Служанка исподтишка покачала головой, и когда она протянула руку за оружием, Жоэль весело потрепал ее по подбородку.
— Не выйдет, — сказал он. — Старый священник, обучавший меня, рассказывал мне занятную историю о Венере в доспехах Марса… Но, Боже мой, у меня мутится в голове! Немедленно в постель.
Юноша устремил на хозяина тяжелый взгляд человека, выпившего слишком много.
— Ступайте, мой достопочтенный гость. Поднимайтесь наверх — там только одна комната — у самой лестницы. Кровать под окном. Желаете что-нибудь еще?
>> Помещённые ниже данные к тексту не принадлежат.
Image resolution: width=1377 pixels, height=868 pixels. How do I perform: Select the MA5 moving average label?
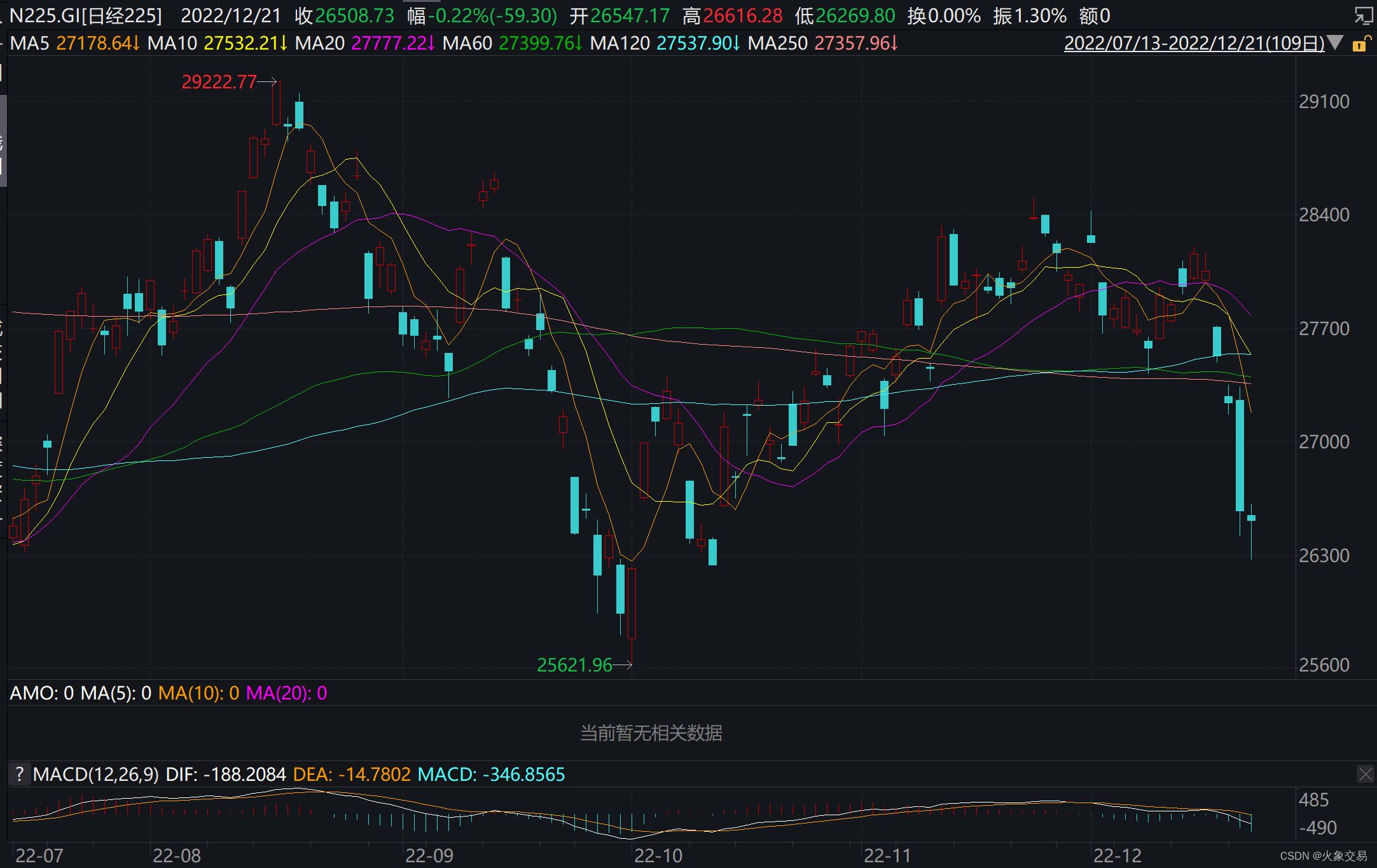(x=30, y=43)
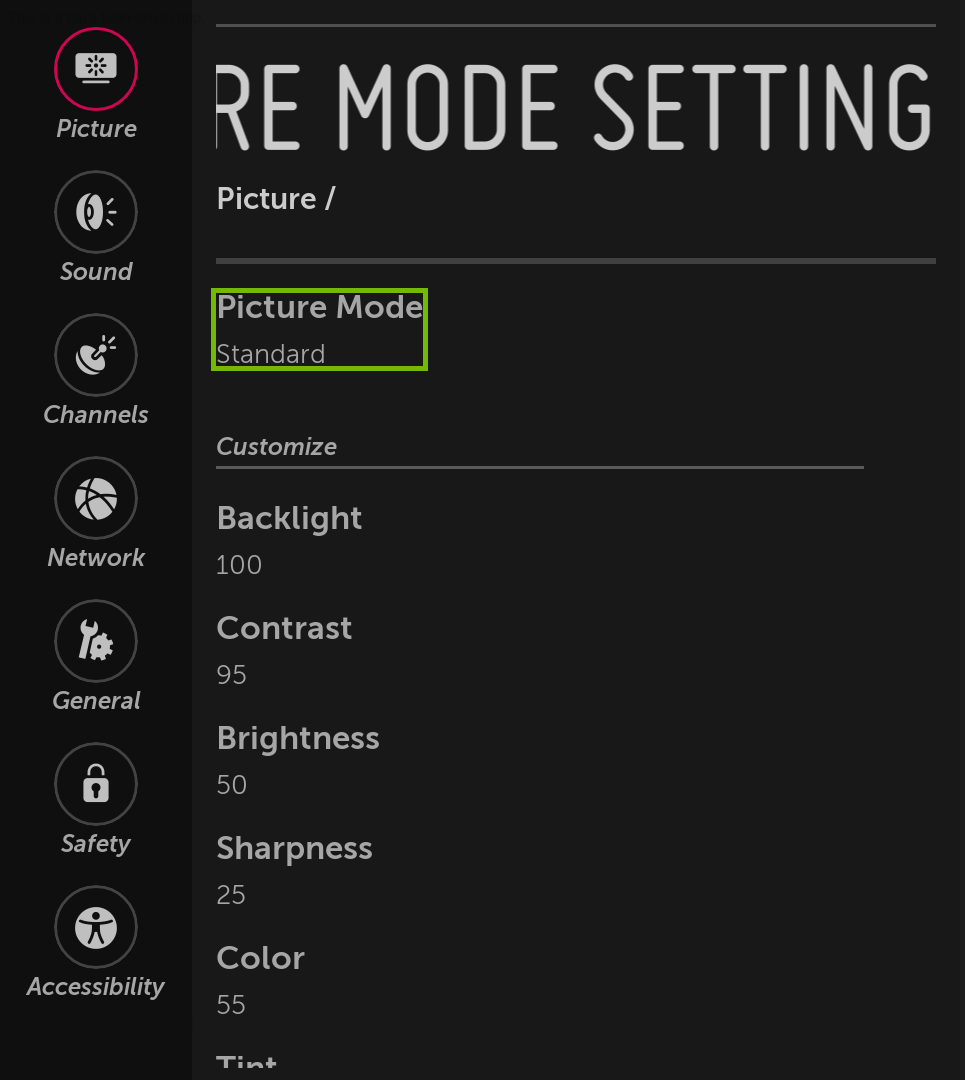Open Sound settings from the sidebar

95,212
— Нет. Своего слугу я потерял по дороге и должен привыкать укладываться без посторонней помощи. Доброй ночи, хозяин и прелестная горничная! Да пребудет мир под вашим кровом!
Браун, как эхо, повторил пожелание, но оно прозвучало, словно заупокойная молитва. Он устремил взгляд на женщину, казавшуюся скромной и простодушной. Оба прислушивались к нетвердым шагам юноши, который добрался до двери на лестничной площадке, открыл ее пинком и свалился на кровать, застонавшую под необычным весом. Вскоре сверху донесся громогласный храп, и загорелое лицо трактирщика озарила зловещая радость.
— Пьян, утомлен и спит как убитый! — пробормотал он. — Курьер к маршалу! Я должен потолковать об этом с Уолтоном, прежде чем мы прикончим его.
Браун снял со стены ружье и одел высокую фетровую шляпу, украшенную орлиным пером.
— Мадам Тереза, — продолжал он тихим суровым голосом, — я иду встретиться с Уолтоном. Если человек наверху зашевелится, протрубите в рог, и мы придем к вам на помощь.
У себя в комнате Жоэль все слышал и, как только хозяин удалился, тотчас встал. Теперь его шаги были твердыми, а во внешности ничто не говорило об усталости или опьянении. Не было нужды в умении предсказывать судьбу, чтобы понять, какая опасность грозит его деньгам, депешам и жизни. Поэтому он осмотрел свой пистолет и проверил, легко ли вынимается из ножен шпага.